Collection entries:
- - -

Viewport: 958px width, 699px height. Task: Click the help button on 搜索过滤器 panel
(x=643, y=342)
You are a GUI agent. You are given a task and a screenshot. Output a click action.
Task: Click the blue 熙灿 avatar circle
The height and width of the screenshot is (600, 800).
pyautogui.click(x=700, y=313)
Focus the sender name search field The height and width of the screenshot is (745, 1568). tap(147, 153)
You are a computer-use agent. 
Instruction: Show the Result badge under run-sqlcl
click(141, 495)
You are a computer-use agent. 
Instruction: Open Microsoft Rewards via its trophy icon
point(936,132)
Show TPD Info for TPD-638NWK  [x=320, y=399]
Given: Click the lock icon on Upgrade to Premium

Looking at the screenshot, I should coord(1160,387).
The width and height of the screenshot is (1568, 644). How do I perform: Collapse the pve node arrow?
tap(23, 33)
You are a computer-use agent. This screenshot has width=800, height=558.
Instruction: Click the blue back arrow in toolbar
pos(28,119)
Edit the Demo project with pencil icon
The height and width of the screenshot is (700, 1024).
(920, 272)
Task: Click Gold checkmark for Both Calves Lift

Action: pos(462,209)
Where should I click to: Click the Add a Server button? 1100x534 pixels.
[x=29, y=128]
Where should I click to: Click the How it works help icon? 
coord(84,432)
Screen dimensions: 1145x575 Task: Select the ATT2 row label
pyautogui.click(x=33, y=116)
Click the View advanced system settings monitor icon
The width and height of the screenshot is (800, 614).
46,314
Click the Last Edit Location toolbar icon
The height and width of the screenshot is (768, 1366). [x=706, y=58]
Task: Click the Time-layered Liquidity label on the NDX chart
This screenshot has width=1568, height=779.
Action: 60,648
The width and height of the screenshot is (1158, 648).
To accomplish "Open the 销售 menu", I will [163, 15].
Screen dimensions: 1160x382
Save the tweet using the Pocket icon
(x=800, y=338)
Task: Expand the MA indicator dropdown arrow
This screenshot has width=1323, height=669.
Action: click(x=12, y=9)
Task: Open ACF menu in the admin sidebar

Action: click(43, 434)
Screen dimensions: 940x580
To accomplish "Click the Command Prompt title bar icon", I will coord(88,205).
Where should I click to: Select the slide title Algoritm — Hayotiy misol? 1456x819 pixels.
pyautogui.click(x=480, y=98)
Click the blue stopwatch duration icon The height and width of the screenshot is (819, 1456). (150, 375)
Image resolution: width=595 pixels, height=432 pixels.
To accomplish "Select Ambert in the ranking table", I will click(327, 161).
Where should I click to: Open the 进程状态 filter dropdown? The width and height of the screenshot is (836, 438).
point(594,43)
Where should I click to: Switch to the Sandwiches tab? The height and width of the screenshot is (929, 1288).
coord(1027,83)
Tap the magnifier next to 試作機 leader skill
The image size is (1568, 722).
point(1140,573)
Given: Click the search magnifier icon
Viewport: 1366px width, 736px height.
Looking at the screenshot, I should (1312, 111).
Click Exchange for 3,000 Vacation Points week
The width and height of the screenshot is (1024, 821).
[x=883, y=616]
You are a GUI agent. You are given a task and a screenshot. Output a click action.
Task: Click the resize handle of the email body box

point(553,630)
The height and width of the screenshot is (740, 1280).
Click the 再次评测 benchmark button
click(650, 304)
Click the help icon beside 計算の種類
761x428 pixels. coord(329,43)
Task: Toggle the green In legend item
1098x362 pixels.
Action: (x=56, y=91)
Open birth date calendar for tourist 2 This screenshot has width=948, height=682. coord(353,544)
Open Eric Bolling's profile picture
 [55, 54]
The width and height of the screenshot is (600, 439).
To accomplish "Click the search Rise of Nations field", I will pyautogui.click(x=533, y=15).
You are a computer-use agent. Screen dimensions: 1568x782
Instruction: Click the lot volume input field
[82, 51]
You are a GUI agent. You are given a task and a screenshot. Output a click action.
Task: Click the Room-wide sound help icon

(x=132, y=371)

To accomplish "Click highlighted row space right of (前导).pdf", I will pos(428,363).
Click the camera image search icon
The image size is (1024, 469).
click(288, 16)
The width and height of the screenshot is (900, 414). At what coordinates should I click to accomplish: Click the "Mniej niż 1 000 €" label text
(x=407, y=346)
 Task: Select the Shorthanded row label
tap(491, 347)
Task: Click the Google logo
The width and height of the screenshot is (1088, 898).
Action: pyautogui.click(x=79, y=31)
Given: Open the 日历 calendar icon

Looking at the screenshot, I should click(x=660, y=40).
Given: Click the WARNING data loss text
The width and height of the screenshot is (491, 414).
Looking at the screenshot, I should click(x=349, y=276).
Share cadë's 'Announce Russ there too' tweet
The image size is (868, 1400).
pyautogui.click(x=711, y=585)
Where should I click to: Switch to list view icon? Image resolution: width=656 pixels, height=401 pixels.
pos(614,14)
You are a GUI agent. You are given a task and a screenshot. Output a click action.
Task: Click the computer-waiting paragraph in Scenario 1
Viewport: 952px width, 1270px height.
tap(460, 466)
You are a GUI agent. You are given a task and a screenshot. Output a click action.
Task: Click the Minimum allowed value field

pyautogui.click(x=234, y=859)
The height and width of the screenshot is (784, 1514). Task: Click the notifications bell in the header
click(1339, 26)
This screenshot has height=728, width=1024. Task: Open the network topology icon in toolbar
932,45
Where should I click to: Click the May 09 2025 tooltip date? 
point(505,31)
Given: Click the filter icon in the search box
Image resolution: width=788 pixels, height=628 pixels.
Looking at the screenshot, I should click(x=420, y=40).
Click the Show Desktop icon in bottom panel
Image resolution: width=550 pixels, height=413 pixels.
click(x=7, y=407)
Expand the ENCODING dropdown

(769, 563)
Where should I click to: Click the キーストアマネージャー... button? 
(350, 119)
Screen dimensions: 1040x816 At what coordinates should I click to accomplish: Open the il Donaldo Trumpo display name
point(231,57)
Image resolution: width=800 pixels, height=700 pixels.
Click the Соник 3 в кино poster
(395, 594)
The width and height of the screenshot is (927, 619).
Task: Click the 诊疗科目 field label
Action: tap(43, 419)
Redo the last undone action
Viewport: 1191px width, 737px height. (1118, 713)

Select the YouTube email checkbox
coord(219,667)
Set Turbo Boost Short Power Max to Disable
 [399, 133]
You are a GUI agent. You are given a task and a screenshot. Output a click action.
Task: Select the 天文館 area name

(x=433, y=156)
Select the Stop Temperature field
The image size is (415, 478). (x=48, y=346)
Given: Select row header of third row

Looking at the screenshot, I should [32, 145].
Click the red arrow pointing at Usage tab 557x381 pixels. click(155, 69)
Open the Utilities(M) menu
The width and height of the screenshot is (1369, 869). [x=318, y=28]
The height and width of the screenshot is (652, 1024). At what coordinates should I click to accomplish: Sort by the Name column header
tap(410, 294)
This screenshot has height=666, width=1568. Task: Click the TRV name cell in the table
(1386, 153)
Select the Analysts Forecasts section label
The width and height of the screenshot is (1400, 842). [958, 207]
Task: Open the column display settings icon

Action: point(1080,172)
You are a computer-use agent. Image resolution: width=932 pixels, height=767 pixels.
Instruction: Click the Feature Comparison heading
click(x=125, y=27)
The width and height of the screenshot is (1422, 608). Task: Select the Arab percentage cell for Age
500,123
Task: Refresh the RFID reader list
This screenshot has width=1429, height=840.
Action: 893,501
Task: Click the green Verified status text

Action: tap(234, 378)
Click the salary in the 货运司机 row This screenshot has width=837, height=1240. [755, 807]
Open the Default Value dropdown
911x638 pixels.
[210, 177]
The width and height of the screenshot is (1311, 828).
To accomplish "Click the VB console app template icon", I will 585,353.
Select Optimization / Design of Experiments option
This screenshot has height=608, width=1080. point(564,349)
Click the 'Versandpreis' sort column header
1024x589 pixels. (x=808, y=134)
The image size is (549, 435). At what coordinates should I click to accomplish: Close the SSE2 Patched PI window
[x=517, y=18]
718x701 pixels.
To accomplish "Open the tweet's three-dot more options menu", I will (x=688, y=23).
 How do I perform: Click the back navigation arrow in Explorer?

- - -

§ Task directions
From the first line of the records above to the line that contains "Show TPD Info", quote each line exactly.

§ Answer to the problem
Viewport: 958px width, 699px height. Task: Click the help button on 搜索过滤器 panel
(x=643, y=342)
You are a GUI agent. You are given a task and a screenshot. Output a click action.
Task: Click the blue 熙灿 avatar circle
The height and width of the screenshot is (600, 800).
pyautogui.click(x=700, y=313)
Focus the sender name search field The height and width of the screenshot is (745, 1568). tap(147, 153)
You are a computer-use agent. 
Instruction: Show the Result badge under run-sqlcl
click(141, 495)
You are a computer-use agent. 
Instruction: Open Microsoft Rewards via its trophy icon
point(936,132)
Show TPD Info for TPD-638NWK  [x=320, y=399]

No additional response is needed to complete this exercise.